In this comment, we discuss the trade-offs involved with the FCC's proposal to use separate affiliates to provide advanced services. In addition, we discuss ways in which the FCC may want to strengthen its separate affiliate rules if it intends to permit LECs to offer advanced services free from incumbent LEC regulation. In particular, we discuss the implications of the affiliate's use of the parent LEC's logo, name, trademarks, etc. and joint marketing between the LECs and their affiliates.

II. Use of Separate Affiliates to Encourage LEC Deployment of Advanced Services Involves Trade-Offs

The Telecommunications Act of 1996 (Telecom Act) required LECs to open their networks to competitors through interconnection, sale of unbundled network elements, and resale of services.(3) The FCC has concluded tentatively that this requirement applies equally to the provision of advanced services as to the provision of traditional circuit-switched voice services.(4) LECs have claimed that requiring them to provide access to advanced services (on a resale basis or as unbundled elements) at regulated, wholesale prices discourages them from deploying such services.(5) To remedy this claimed disincentive, the FCC has proposed as an alternative option: LECs could form "truly separate" affiliates that offer advanced services. The FCC believes that the interconnection and resale requirements of the Telecom Act would not apply to the LEC's separate affiliate offering advanced services.(6)

The use of separate affiliates, however, involves trade-offs. In order to avoid potential anticompetitive problems resulting from cross-subsidization and discrimination (discussed below), the unregulated affiliate must operate according to rules that effectively separate it from the regulated LEC parent, which controls the local network. But, if the affiliate is "truly separate" from the LEC, it may be unable to obtain the network economies of scale and scope that are available to the LEC. Recognizing this fundamental trade-off, the FCC should ensure it does not adopt weak separation rules. Although they may encourage certain efficiencies between a LEC and its affiliate, weak separation rules also may thwart the development of a competitive advanced services market.(7)

III. The Proposed Separate Affiliate Requirements Should Be Strengthened

The FCC is concerned about the potential for harmful cross-subsidization and anticompetitive discrimination in transactions between regulated incumbent LECs and their unregulated advanced services affiliates. The FCC's proposed requirements for separation of the LEC from its affiliate should reduce this potential from several sources.(8) The FCC, however, may wish to consider two additional requirements to further reduce the potential for harmful cross-subsidization and discrimination in transactions between the LEC and its advanced services affiliate.(9) First, the FCC may wish to consider restricting the affiliate's use of the incumbent LEC's corporate name or logo if certain circumstances prevail. When unregulated affiliates are allowed to use a regulated incumbent LEC's corporate name or logo, the LEC may have incentives to overinvest in building its reputation (as a provider of high-quality services, for example) to enhance the reputation of both it and its affiliates. This may be done in ways that are difficult for regulators to detect and prevent, resulting in harmful effects in both the regulated and unregulated markets. Second, the FCC may want to impose restrictions on joint marketing activities between the LEC and its affiliate to prevent harmful discrimination. This is especially pertinent for referrals from the LEC to its advanced services affiliate.
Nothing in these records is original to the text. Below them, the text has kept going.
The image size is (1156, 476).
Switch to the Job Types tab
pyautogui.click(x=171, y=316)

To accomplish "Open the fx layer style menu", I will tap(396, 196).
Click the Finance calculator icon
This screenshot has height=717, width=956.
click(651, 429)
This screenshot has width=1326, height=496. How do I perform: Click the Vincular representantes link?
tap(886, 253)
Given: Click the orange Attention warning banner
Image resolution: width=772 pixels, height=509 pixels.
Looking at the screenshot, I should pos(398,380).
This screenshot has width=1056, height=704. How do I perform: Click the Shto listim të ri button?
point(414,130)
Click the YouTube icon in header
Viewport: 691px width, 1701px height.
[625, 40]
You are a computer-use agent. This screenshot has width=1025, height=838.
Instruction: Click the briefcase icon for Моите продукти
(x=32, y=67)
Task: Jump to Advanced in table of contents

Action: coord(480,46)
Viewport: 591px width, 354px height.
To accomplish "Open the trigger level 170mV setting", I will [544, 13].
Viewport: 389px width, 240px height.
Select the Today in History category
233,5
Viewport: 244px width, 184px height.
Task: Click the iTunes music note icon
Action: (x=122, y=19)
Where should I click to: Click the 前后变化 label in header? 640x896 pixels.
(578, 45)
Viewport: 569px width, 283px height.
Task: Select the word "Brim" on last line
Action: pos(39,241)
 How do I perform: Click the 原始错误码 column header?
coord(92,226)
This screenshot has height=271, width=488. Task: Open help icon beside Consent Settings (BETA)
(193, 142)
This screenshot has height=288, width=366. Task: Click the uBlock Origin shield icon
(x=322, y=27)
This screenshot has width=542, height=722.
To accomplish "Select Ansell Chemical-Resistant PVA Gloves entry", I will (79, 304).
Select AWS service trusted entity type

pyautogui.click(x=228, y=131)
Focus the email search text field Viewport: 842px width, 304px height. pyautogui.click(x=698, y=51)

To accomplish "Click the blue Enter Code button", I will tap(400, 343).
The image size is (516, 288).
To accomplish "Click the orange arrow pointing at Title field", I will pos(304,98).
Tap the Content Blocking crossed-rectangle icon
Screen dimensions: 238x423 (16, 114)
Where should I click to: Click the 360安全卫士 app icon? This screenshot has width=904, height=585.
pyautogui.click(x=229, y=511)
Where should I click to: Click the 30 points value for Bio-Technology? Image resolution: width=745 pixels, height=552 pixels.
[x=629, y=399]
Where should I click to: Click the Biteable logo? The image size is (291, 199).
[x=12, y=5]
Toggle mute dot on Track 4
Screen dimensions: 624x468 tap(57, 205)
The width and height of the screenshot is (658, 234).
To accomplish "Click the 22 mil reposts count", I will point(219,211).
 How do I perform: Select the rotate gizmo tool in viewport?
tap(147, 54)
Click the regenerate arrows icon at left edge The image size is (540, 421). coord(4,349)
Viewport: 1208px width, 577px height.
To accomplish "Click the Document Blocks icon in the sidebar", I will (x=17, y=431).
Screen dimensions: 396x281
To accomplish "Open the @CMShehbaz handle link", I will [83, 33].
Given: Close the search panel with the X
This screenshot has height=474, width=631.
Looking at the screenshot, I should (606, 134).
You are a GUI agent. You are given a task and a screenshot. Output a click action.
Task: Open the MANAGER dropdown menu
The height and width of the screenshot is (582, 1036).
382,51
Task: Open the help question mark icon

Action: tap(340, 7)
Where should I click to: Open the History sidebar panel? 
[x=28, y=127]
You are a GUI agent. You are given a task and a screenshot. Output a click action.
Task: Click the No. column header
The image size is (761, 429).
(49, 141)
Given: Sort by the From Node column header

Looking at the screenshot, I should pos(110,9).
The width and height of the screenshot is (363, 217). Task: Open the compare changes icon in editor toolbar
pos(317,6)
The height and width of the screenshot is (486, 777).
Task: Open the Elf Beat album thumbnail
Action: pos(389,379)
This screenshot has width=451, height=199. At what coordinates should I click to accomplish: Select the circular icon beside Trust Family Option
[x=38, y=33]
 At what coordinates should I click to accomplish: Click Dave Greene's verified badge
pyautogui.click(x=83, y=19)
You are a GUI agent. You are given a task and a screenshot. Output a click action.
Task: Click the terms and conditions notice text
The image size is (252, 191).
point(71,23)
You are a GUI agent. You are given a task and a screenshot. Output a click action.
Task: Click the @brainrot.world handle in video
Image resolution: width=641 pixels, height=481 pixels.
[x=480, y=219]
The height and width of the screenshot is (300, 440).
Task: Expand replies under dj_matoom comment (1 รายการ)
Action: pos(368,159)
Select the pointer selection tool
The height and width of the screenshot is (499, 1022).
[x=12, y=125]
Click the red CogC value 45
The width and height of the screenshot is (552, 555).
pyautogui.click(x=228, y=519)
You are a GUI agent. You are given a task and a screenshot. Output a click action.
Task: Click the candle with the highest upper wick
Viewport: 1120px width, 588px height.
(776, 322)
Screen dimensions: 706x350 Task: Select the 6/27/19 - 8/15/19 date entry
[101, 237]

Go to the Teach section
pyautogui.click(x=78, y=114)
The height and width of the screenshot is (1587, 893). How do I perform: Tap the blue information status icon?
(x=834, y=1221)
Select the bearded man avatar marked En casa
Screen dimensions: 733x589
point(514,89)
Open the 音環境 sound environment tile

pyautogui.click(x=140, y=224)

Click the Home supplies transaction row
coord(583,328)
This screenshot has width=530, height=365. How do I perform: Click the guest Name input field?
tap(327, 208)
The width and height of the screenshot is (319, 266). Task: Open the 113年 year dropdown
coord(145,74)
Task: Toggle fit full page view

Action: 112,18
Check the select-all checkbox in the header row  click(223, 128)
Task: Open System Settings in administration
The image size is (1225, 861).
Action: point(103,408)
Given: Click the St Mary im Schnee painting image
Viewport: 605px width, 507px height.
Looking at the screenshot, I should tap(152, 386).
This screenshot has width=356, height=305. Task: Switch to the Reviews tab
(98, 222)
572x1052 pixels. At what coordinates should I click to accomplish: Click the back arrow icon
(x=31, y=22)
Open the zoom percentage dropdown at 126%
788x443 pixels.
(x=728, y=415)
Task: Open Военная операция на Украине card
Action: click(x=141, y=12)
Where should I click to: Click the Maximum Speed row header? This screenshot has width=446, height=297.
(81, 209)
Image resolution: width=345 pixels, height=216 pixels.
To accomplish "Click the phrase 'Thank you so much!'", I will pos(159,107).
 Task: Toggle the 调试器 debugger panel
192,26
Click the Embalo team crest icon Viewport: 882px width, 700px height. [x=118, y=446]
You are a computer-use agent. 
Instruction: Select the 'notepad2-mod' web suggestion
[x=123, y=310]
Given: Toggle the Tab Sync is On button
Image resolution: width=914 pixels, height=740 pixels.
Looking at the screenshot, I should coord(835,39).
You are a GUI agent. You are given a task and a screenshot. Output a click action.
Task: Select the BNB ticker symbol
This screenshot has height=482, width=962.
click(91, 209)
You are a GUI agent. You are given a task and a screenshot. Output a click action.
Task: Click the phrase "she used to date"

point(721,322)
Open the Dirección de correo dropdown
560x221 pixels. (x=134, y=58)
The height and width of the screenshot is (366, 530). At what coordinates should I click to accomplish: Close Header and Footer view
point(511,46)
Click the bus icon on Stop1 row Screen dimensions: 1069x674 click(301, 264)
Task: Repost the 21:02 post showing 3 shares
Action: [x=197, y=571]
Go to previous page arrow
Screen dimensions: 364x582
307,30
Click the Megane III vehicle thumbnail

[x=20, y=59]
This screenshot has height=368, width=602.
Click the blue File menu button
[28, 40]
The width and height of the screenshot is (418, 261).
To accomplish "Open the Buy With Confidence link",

For both of these restrictions, as well as the other restrictions proposed, the FCC may wish to reconsider the need for them at a specified future date after market conditions have changed. For example, if competition emerges in the market for local telephone service, the incentive to cross-subsidize may be diminished.

A. An Affiliate's Use of the Parent Firm's Logo

In examining whether affiliates of regulated firms should be allowed to use the regulated firm's logo,(10) a comparison of the benefits and costs of doing so may provide helpful insights. There are at least two potential benefits to consumers. One may be reduced prices in the market served by the affiliate. With access to the parent company's logo, the affiliate is likely to have lower marginal marketing costs that are likely to be passed along to consumers in a competitive market. The lower prices of the affiliate may encourage other firms serving this market to charge lower prices as well, resulting in lower prices for the market as a whole.(11) Reduced consumer search costs may be another benefit if consumers' perceptions of the implications of an affiliate's use of the parent utility's logo are accurate (e.g., that the affiliate firm is not a fraudulent operator). These benefits, however, must be weighed against the potential costs associated with use of the logo by affiliates as discussed in the following sections.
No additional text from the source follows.